## [PROBLEM TO WORK ON]
The lines to reproduce from the material below are those from the one containing "You are a GUI agent. The screenshot is 430×1110." through the one containing "Email (19, 1432)", both included; write them out exactly and add nothing.

## [MATERIAL TO PROCESS]
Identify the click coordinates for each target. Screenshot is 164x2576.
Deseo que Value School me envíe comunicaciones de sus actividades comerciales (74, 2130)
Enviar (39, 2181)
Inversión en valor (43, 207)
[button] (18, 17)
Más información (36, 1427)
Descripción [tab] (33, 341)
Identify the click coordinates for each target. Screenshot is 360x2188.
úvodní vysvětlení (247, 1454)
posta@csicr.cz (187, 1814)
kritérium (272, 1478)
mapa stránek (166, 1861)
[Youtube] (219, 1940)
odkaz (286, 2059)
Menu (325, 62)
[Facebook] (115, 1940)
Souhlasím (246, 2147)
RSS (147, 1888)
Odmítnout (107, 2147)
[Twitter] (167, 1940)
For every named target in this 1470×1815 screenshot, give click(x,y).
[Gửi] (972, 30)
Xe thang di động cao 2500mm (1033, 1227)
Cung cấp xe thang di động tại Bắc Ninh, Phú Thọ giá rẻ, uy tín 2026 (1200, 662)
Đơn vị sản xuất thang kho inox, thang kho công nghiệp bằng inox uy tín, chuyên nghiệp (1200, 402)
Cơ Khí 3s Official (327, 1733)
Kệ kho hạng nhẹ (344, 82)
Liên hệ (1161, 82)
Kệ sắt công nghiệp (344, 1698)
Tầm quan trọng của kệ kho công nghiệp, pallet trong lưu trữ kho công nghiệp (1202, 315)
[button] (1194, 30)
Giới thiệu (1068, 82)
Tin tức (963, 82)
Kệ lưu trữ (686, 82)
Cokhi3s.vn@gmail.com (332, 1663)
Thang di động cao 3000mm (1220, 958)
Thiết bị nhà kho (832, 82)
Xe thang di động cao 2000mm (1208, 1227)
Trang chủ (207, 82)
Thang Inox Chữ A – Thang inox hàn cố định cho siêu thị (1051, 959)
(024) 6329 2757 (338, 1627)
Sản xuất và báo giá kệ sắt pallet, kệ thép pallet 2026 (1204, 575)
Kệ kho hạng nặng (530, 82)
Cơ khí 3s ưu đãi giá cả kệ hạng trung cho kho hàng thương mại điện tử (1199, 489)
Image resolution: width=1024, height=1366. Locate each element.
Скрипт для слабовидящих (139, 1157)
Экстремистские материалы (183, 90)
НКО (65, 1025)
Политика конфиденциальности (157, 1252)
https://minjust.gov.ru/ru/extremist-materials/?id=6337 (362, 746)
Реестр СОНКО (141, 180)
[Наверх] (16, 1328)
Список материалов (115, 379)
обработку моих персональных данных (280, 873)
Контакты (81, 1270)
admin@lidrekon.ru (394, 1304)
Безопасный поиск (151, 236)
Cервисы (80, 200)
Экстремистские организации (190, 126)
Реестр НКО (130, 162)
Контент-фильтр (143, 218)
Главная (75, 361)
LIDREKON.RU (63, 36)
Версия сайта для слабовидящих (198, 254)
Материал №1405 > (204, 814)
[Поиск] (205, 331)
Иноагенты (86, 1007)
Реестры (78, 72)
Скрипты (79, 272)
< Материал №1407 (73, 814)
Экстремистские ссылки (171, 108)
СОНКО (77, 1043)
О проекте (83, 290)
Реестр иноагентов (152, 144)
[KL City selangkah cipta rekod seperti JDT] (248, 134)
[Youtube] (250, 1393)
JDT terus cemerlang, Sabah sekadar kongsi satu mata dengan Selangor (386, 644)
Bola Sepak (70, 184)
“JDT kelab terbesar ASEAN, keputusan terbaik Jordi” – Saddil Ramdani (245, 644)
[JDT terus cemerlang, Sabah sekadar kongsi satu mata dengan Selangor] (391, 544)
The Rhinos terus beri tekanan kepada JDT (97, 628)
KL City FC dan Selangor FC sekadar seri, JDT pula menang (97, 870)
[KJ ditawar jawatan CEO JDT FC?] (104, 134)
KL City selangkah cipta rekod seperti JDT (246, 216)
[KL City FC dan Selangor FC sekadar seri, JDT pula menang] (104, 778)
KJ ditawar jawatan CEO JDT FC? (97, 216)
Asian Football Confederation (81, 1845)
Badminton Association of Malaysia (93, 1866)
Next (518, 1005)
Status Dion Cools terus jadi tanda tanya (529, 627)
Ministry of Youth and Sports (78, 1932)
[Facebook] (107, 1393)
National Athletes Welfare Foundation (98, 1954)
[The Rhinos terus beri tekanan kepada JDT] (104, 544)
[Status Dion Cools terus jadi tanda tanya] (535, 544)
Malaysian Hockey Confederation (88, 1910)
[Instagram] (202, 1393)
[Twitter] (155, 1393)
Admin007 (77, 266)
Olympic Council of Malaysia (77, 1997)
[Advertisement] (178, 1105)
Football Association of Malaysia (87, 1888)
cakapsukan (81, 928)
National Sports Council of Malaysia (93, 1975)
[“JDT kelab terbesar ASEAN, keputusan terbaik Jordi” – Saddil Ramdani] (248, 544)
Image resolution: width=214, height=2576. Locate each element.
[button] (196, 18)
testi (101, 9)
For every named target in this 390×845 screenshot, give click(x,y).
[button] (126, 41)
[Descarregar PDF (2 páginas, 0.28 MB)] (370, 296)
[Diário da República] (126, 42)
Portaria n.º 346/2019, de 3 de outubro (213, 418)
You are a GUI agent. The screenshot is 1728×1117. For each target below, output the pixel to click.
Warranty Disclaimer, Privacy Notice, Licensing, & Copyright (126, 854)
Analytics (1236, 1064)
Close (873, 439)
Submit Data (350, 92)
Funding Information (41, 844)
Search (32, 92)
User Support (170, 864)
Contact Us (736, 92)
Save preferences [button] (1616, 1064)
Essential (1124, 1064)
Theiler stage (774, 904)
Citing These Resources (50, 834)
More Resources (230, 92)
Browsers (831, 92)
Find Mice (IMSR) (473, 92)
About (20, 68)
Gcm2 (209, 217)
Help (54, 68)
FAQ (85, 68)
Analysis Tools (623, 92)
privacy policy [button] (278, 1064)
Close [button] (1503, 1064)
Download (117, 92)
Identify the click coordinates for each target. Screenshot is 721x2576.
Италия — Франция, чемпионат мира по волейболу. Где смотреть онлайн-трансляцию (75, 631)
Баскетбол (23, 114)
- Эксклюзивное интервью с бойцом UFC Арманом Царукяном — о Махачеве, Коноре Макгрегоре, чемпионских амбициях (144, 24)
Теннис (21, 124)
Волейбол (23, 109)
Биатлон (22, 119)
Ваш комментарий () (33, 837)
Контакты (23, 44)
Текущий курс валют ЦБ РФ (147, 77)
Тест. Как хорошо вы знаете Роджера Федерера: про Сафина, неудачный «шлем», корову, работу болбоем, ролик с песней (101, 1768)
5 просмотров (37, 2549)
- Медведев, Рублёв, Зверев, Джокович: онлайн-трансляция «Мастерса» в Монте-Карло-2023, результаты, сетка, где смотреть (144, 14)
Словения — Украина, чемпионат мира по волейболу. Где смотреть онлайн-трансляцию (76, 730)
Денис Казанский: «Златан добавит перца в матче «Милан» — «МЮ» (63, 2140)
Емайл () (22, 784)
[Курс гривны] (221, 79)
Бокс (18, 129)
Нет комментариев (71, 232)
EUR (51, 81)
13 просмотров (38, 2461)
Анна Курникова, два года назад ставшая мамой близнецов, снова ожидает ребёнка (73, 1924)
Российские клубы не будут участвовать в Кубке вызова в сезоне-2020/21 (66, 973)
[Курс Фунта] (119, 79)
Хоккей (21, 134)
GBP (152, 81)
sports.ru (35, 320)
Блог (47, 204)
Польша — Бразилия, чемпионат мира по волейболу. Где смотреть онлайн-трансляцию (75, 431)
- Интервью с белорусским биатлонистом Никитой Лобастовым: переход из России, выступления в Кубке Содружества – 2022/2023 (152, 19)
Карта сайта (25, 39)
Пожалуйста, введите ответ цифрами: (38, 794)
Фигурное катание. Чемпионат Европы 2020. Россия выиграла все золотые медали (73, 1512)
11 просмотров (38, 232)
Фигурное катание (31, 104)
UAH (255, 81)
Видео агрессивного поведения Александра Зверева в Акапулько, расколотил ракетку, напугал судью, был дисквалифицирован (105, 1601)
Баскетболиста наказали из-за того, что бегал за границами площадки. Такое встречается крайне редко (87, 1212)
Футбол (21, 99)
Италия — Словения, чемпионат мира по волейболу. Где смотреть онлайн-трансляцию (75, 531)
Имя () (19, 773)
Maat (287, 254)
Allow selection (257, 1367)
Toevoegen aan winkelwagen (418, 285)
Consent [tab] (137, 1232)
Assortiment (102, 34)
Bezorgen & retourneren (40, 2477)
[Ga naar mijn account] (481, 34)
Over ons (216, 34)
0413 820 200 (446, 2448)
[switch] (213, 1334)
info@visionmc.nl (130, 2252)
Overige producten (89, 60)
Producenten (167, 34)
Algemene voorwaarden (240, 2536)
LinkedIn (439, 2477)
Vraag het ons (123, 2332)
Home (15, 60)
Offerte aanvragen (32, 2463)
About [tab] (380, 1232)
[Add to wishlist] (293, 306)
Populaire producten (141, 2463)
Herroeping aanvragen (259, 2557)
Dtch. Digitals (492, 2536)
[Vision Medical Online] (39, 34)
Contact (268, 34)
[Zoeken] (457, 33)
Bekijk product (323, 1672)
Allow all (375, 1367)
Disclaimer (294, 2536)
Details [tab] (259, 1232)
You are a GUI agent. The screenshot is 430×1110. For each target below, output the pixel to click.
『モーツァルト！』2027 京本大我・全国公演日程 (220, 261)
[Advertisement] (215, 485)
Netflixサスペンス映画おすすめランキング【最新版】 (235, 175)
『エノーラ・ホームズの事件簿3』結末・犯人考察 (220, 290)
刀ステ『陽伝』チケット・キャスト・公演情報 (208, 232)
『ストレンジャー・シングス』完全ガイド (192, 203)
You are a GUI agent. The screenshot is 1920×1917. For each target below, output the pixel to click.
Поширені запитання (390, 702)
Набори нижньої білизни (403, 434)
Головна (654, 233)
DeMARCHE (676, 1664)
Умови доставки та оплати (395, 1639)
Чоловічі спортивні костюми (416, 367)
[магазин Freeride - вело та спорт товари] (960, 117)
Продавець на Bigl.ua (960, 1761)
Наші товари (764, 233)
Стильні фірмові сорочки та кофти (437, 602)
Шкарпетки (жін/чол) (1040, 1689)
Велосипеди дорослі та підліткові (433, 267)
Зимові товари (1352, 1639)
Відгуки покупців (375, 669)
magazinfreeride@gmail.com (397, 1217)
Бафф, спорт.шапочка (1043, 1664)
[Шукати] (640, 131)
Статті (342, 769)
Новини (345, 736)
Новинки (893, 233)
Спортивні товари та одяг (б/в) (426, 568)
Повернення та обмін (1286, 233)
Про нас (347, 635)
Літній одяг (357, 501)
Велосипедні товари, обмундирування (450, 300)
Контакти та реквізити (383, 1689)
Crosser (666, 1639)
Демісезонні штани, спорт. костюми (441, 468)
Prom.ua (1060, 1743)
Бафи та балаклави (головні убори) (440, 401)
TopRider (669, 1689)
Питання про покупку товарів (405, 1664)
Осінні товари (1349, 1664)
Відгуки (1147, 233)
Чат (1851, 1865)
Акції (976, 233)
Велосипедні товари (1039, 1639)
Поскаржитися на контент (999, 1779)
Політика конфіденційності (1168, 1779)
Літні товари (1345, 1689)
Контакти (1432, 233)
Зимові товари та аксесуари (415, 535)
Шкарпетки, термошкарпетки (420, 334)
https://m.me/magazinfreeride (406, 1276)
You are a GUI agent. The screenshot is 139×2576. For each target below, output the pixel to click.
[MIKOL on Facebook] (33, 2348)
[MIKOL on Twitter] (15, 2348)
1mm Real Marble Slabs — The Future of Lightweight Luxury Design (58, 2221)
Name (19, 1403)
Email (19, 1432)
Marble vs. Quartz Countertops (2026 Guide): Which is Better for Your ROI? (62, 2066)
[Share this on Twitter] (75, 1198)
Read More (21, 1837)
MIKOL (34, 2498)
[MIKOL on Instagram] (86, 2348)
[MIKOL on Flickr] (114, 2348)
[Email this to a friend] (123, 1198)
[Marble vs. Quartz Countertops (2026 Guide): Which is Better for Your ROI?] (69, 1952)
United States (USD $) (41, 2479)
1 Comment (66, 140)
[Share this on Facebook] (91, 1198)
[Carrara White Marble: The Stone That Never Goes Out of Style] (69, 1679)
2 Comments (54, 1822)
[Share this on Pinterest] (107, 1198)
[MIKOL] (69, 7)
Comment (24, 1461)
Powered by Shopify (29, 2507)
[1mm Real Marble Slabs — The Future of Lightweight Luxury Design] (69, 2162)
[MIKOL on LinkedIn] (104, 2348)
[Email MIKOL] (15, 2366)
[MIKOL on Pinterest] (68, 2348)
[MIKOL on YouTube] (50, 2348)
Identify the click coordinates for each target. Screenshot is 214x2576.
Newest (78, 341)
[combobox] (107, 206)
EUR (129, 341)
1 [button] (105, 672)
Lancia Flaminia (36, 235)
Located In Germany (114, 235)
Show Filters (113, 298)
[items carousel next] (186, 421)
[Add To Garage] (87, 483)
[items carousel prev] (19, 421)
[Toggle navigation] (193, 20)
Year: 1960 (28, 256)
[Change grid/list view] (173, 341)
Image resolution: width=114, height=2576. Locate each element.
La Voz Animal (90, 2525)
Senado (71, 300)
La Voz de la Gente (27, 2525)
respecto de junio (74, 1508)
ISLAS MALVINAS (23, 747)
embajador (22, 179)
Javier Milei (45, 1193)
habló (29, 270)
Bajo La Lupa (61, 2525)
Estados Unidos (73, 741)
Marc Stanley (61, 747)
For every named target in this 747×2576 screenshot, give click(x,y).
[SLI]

## [WORKED SOLUTION]
You are a GUI agent. The screenshot is 430×1110. For each target below, output the pixel to click.
『モーツァルト！』2027 京本大我・全国公演日程 (220, 261)
[Advertisement] (215, 485)
Netflixサスペンス映画おすすめランキング【最新版】 (235, 175)
『エノーラ・ホームズの事件簿3』結末・犯人考察 (220, 290)
刀ステ『陽伝』チケット・キャスト・公演情報 (208, 232)
『ストレンジャー・シングス』完全ガイド (192, 203)
You are a GUI agent. The screenshot is 1920×1917. For each target below, output the pixel to click.
Поширені запитання (390, 702)
Набори нижньої білизни (403, 434)
Головна (654, 233)
DeMARCHE (676, 1664)
Умови доставки та оплати (395, 1639)
Чоловічі спортивні костюми (416, 367)
[магазин Freeride - вело та спорт товари] (960, 117)
Продавець на Bigl.ua (960, 1761)
Наші товари (764, 233)
Стильні фірмові сорочки та кофти (437, 602)
Шкарпетки (жін/чол) (1040, 1689)
Велосипеди дорослі та підліткові (433, 267)
Зимові товари (1352, 1639)
Відгуки покупців (375, 669)
magazinfreeride@gmail.com (397, 1217)
Бафф, спорт.шапочка (1043, 1664)
[Шукати] (640, 131)
Статті (342, 769)
Новини (345, 736)
Новинки (893, 233)
Спортивні товари та одяг (б/в) (426, 568)
Повернення та обмін (1286, 233)
Про нас (347, 635)
Літній одяг (357, 501)
Велосипедні товари, обмундирування (450, 300)
Контакти та реквізити (383, 1689)
Crosser (666, 1639)
Демісезонні штани, спорт. костюми (441, 468)
Prom.ua (1060, 1743)
Бафи та балаклави (головні убори) (440, 401)
TopRider (669, 1689)
Питання про покупку товарів (405, 1664)
Осінні товари (1349, 1664)
Відгуки (1147, 233)
Чат (1851, 1865)
Акції (976, 233)
Велосипедні товари (1039, 1639)
Поскаржитися на контент (999, 1779)
Політика конфіденційності (1168, 1779)
Літні товари (1345, 1689)
Контакти (1432, 233)
Зимові товари та аксесуари (415, 535)
Шкарпетки, термошкарпетки (420, 334)
https://m.me/magazinfreeride (406, 1276)
You are a GUI agent. The screenshot is 139×2576. For each target below, output the pixel to click.
[MIKOL on Facebook] (33, 2348)
[MIKOL on Twitter] (15, 2348)
1mm Real Marble Slabs — The Future of Lightweight Luxury Design (58, 2221)
Name (19, 1403)
Email (19, 1432)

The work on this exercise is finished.